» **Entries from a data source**
-*-*-
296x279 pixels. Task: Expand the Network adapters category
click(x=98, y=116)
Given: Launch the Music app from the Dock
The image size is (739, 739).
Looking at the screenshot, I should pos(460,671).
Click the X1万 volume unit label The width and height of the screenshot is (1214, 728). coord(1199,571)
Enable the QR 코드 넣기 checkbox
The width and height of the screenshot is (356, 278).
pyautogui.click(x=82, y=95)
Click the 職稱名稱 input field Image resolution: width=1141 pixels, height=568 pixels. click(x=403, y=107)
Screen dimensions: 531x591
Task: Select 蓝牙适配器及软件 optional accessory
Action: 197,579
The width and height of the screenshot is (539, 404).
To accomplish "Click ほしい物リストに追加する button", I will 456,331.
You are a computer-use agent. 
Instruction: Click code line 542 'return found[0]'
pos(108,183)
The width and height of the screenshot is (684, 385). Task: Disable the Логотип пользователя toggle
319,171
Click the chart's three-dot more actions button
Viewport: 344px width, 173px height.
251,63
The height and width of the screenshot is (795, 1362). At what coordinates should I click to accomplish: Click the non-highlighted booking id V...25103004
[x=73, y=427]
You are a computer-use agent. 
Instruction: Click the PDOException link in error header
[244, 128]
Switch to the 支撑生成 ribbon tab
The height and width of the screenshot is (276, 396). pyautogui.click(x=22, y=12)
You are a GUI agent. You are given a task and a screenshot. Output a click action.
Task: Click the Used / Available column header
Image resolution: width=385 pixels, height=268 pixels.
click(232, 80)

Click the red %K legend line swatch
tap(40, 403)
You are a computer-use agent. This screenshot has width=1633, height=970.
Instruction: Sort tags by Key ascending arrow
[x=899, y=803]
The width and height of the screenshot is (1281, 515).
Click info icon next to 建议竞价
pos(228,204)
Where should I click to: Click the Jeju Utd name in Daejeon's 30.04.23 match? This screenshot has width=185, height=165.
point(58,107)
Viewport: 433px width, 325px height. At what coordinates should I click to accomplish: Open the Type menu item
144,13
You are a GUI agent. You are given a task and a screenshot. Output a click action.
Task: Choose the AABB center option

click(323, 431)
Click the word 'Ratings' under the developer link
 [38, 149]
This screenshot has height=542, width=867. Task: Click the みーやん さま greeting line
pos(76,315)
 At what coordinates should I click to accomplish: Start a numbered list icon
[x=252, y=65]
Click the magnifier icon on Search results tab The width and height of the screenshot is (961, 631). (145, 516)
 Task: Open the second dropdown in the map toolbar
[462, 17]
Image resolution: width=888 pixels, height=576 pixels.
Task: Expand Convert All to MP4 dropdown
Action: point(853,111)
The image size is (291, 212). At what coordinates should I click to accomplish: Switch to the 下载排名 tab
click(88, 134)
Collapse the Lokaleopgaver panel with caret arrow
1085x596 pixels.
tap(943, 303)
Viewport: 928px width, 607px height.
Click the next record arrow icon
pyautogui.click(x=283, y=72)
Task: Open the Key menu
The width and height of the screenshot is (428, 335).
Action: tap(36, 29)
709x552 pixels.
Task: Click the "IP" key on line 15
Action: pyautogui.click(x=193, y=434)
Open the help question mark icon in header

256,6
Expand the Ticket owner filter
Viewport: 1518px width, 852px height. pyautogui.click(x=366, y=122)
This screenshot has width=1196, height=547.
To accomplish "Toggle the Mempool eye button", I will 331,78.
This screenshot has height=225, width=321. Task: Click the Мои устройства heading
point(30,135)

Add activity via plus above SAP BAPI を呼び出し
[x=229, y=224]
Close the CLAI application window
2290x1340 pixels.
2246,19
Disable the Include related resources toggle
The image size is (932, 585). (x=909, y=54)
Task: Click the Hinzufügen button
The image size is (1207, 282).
-*-*-
Reproduce every line unchanged, from the one containing "This screenshot has height=225, width=321." down to the last line of the entries.

» **COMPLETE RESPONSE**
This screenshot has height=225, width=321. Task: Click the Мои устройства heading
point(30,135)

Add activity via plus above SAP BAPI を呼び出し
[x=229, y=224]
Close the CLAI application window
2290x1340 pixels.
2246,19
Disable the Include related resources toggle
The image size is (932, 585). (x=909, y=54)
Task: Click the Hinzufügen button
The image size is (1207, 282).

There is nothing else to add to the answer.